[Opening TASK INPUTS section]

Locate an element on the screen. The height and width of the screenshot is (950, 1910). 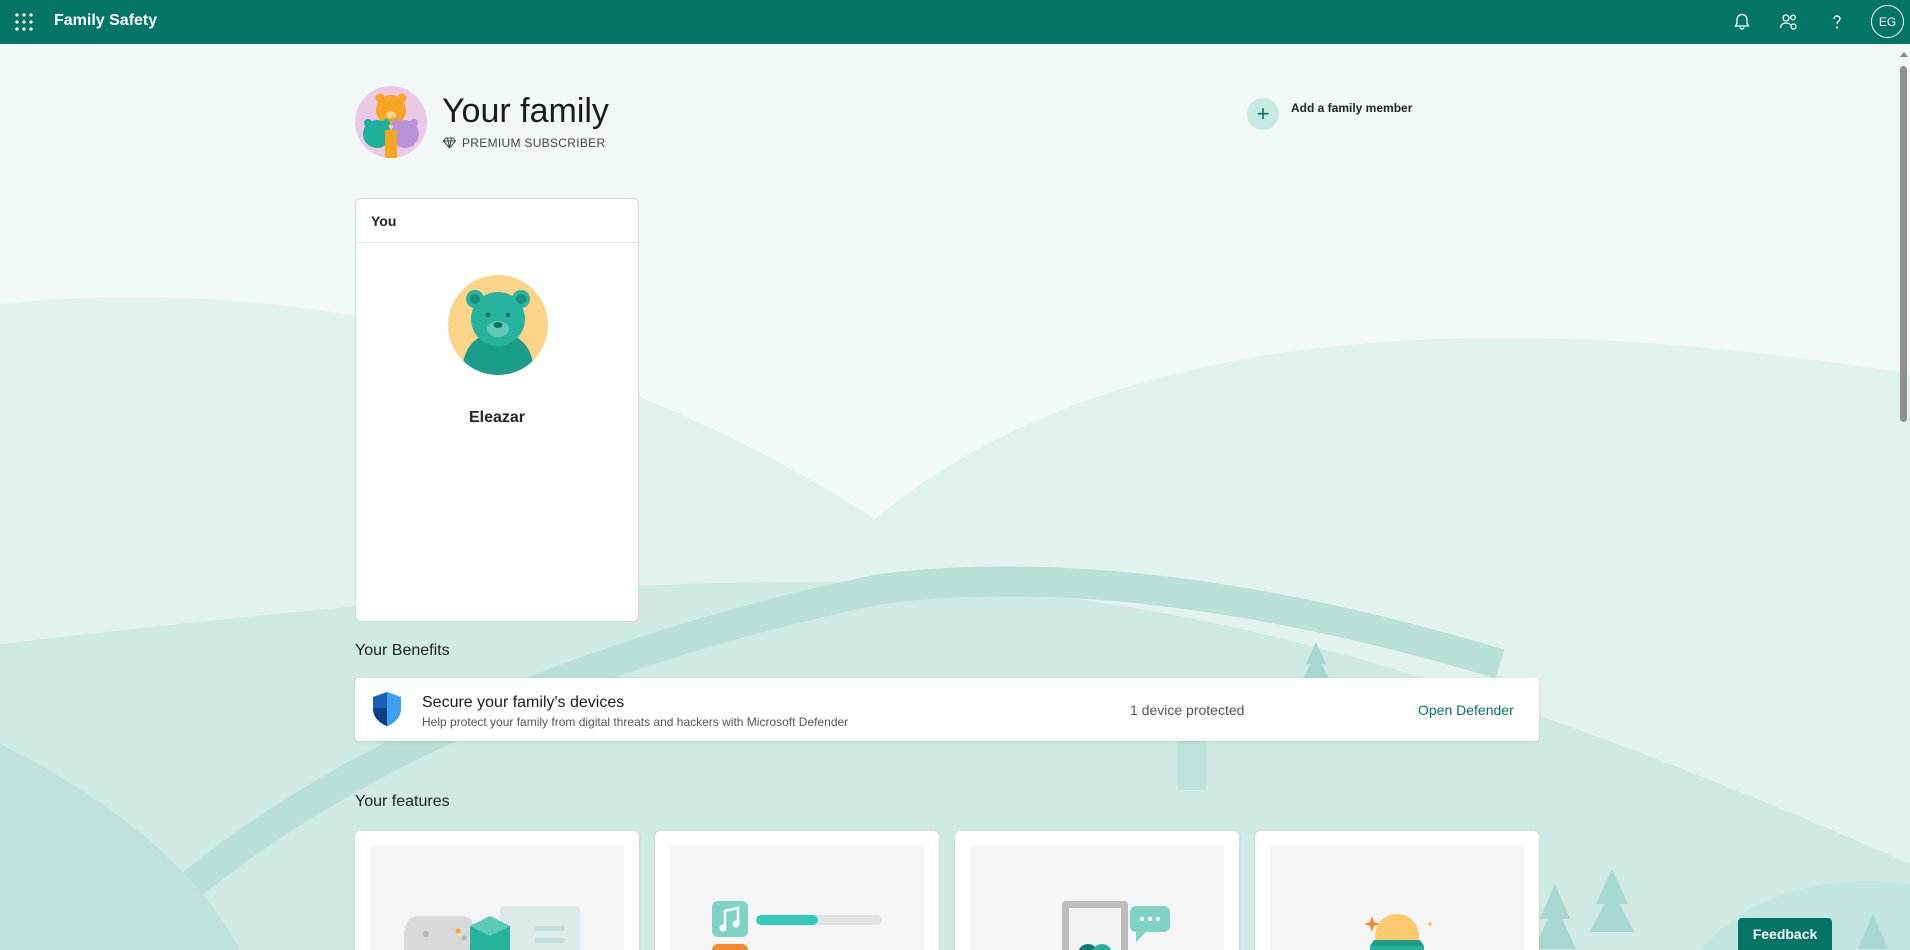
scrollbar-thumb is located at coordinates (1904, 244).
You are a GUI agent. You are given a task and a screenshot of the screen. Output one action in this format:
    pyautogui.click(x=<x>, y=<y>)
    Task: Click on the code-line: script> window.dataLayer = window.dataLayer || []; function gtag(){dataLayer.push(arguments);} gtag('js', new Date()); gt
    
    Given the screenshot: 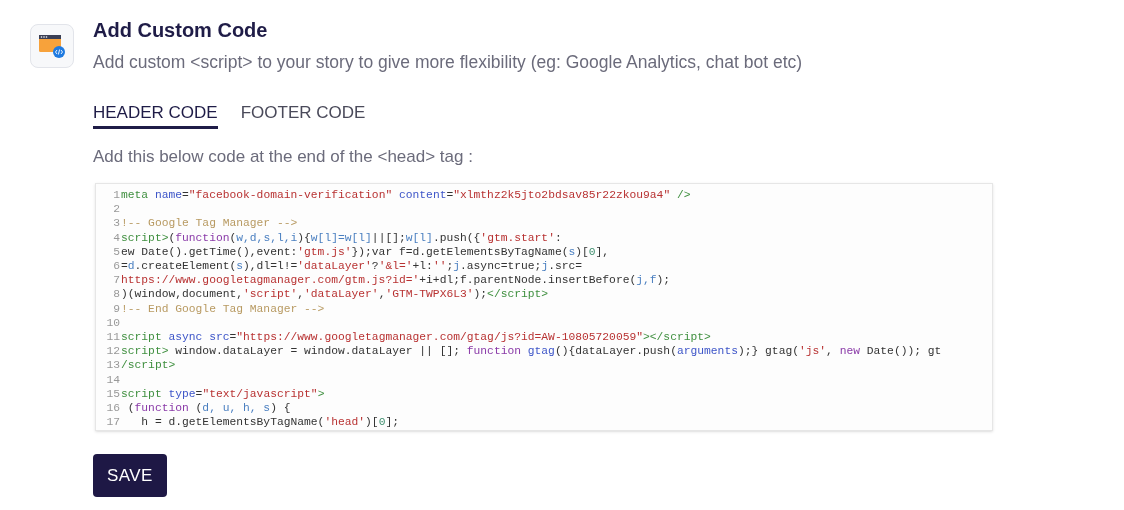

[Closing TASK INPUTS section]

## WHAT IS BEING ASKED
Convert each line of the material above into a JSON list of strings, one string per line, skipping blank lines and leaving the pictures out.

## EXERCISE SOLUTION
[
  "Locate an element on the screen. The height and width of the screenshot is (950, 1910). ",
  "scrollbar-thumb is located at coordinates (1904, 244).",
  "You are a GUI agent. You are given a task and a screenshot of the screen. Output one action in this format:",
  "    pyautogui.click(x=<x>, y=<y>)",
  "    Task: Click on the code-line: script> window.dataLayer = window.dataLayer || []; function gtag(){dataLayer.push(arguments);} gtag('js', new Date()); gt",
  "    Given the screenshot: "
]